Mr Arden, reflecting the right's opposition to territorial concessions, said that large-scale Israeli pullouts from the occupied West Bank and East Jerusalem would allow Islamists allied with Israel's archenemy Iran to take over those areas.
The Palestinians have increasingly appeared disappointed with the inability of US President Barack Obama's administration to spur an effective peace process.
Nabil Shaath, a Palestinian negotiator and an aide to Mahmoud Abbas, the Palestinian Authority president, expressed anger that Mrs Clinton stressed in her speech that both sides share responsibility for the failure of the talks.
"The American side proved to be much weaker than expected as they even fell short of pointing to Israel as the real reason for their failure," Ahram Online, the website of Egyptian newspaper Al-Ahram, quoted Mr Shaath as saying yesterday. He added it was Israel that was violating international law by continuously building in West Bank settlements. Mr Shaath expressed dim hopes that Mr Mitchell's visit may help solve the impasse. "No clear outline for a future peace plan can be seen on the horizon," he said.
Nevertheless, Salam Fayyad, the Palestinian prime minister, said yesterday on the US channel ABC's This Week programme that American "bridging proposals may be necessary" to help narrow the rift between the two sides. Even with such proposals, the two sides are unlikely to budge from their stances on core issues like Jerusalem.

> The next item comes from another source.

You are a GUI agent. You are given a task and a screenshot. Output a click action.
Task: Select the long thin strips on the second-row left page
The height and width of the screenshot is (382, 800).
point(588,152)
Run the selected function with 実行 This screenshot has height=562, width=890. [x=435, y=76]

Yesterday, Mr Netanyahu indicated that he stood by his refusal to give up East Jerusalem, which he considers part of the Israeli capital, but which Palestinians want as the capital of their future state.
The rejection, expressed by an official in the prime minister's office who spoke on condition of anonymity, came in response to statements made on Friday by Ehud Barak, the leader of the Labour party, the only centrist member of the governing coalition. Mr Barak, who spoke in the same forum as Mrs Clinton, said that the holy city will have to be shared as part of a future peace deal. The official from Mr Netanyahu's office said: "Those remarks were not co-ordinated with the prime minister."

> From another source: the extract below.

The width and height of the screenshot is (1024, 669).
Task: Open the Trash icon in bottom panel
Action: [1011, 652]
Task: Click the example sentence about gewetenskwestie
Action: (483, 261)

Such differences are widening a rift between Mr Netanyahu and the Labour party, in which top officials have threatened to resign should the peace process not be resumed.
Benjamin Ben-Eliezer, the commerce and industry minister and a top Labour official, yesterday warned that there was no reason for his party to remain in the government if "peace talks were frozen".
Some Israeli commentators said that Mrs Clinton's speech indicated that the US was not planning to give up on the Middle East peace process, but also reflected Washington's growing frustration with Mr Netanyahu's approach.
"The Americans have committed all the possible mistakes concerning the contacts between the Israelis and the Palestinians, but they haven't lost their fighting spirit," wrote Ben Caspit, a political analyst for the Maariv newspaper.
According to Mr Caspit, Washington is concerned that Mr Netanyahu would succumb to pressures from his right-wing coalition partners and avoid the peace process until 2012, when Mr Obama would probably be too deep in his re-election campaign. He added that Mrs Clinton's disappointment with Mr Netanyahu was reflected in her speech, when she "lauded the Palestinians countless times" while sparing Mr Netanyahu public praise.
In another snub, Mrs Clinton met earlier on Friday in the state department with Tzipi Livni, the head of the centrist opposition Kadima party and a rival of Mr Netanyahu.